The expansions are indeed like that -- we have a table of them, and it is exposed through FoldString (though locale specific diferences are not, which is a problem for things like Icelandic -- muh harder to keep track of where you are in the string!).

Compressions are also things like ch in Spanish or dzs in Hungarian -- I have called these "sort elements" as they are treated like a single letter for collation purposes. So it is not just the canonical equivalence cases, which canas you mention be normalized out....

# Michael S. Kaplan on Thursday, February 02, 2006 1:38 PM:

The official issue with line breaks is one for which I have determined the pattern.

I will post about it later today. :-)

# Maurits on Thursday, February 02, 2006 1:55 PM:

Oh, I see... let me see if I understand the user expectation in a reasonable fashion.

So a search for "es" should succed in Æsop (though what the selection would look like is a harder question) because Æ expands to AE.

But a search for "hi" should fail in Chile (in a Spanish locale) because Ch is a unit, and cannot be broken up.

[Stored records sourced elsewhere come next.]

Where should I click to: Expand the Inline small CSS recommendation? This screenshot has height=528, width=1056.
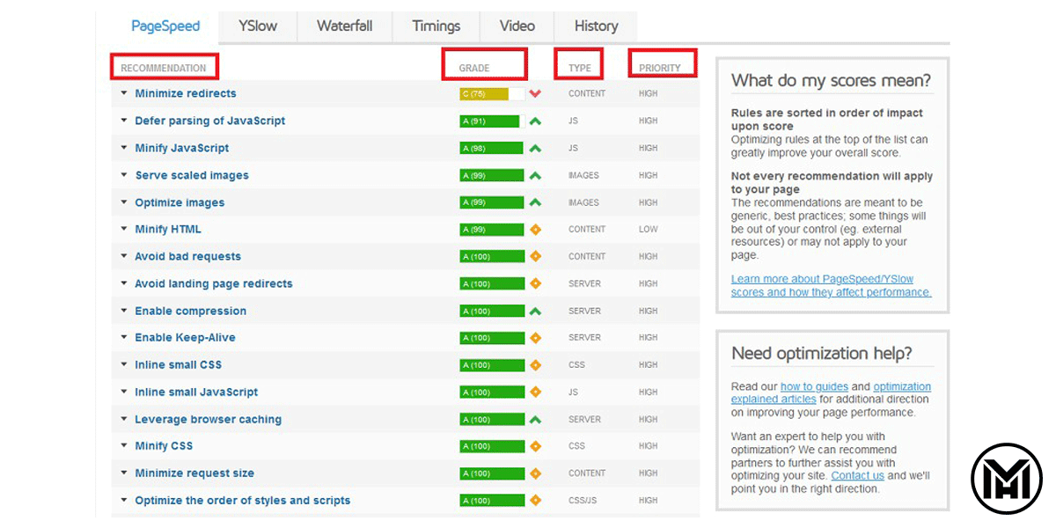178,365
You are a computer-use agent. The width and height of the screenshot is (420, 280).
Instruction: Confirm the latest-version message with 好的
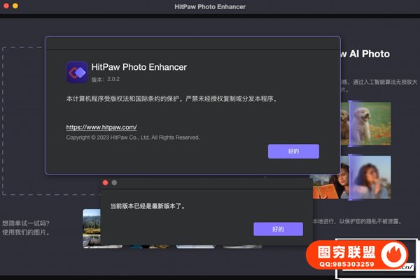click(278, 229)
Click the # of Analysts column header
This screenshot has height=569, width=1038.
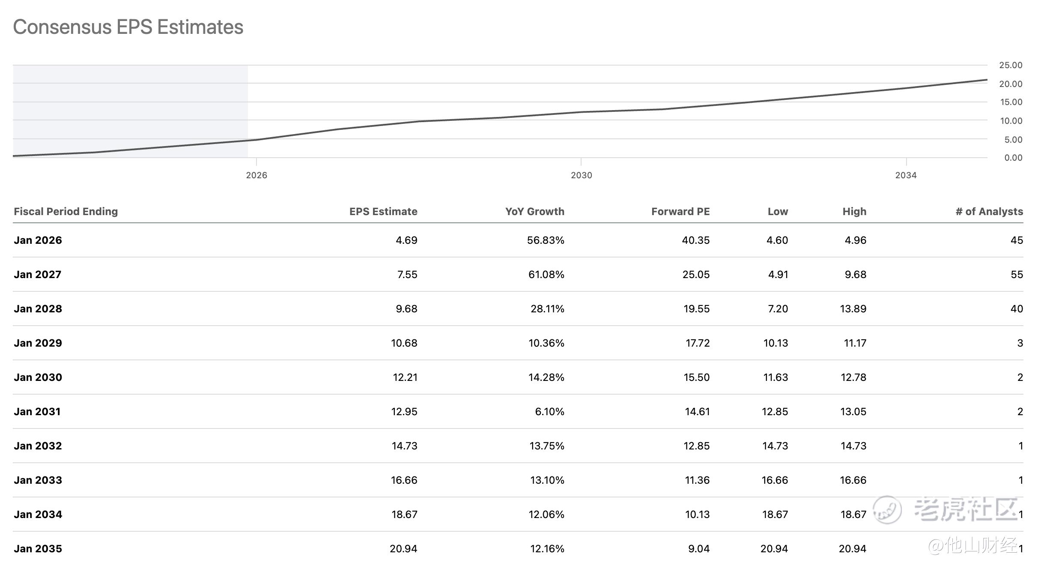point(989,211)
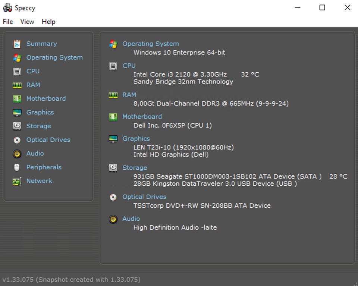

So I need to modify the algorithm to check if I'm in the middle of a sort element while stepping through s, and if I am, skip CompareString calls.

Also I need to make sure t doesn't end in the middle of a sort element (in s.) So a search for "uc" should also fail in "chaucha"

Or maybe that's pushing the bounds of user expectations?

# Maurits on Thursday, February 02, 2006 2:10 PM:

No, I can't go along with that. I think user expectation is that "uc" should succeed in "chaucha", and "es" should succeed in Æsop, and I might even go so far as to suggest that "se" should succeed in grüßen.

Simply ignoring sort elements should Just Work (TM), no?

# Maurits on Thursday, February 02, 2006 2:23 PM:

... by which I mean, as long as I'm careful not to step over the "h" in Chile, it shouldn't matter that "Ch" is a sort element as far as CompareString is concerned... because CompareString will treat "Ch" as a sort element equally in both strings, and when I'm checking the "h" part it won't see the "c".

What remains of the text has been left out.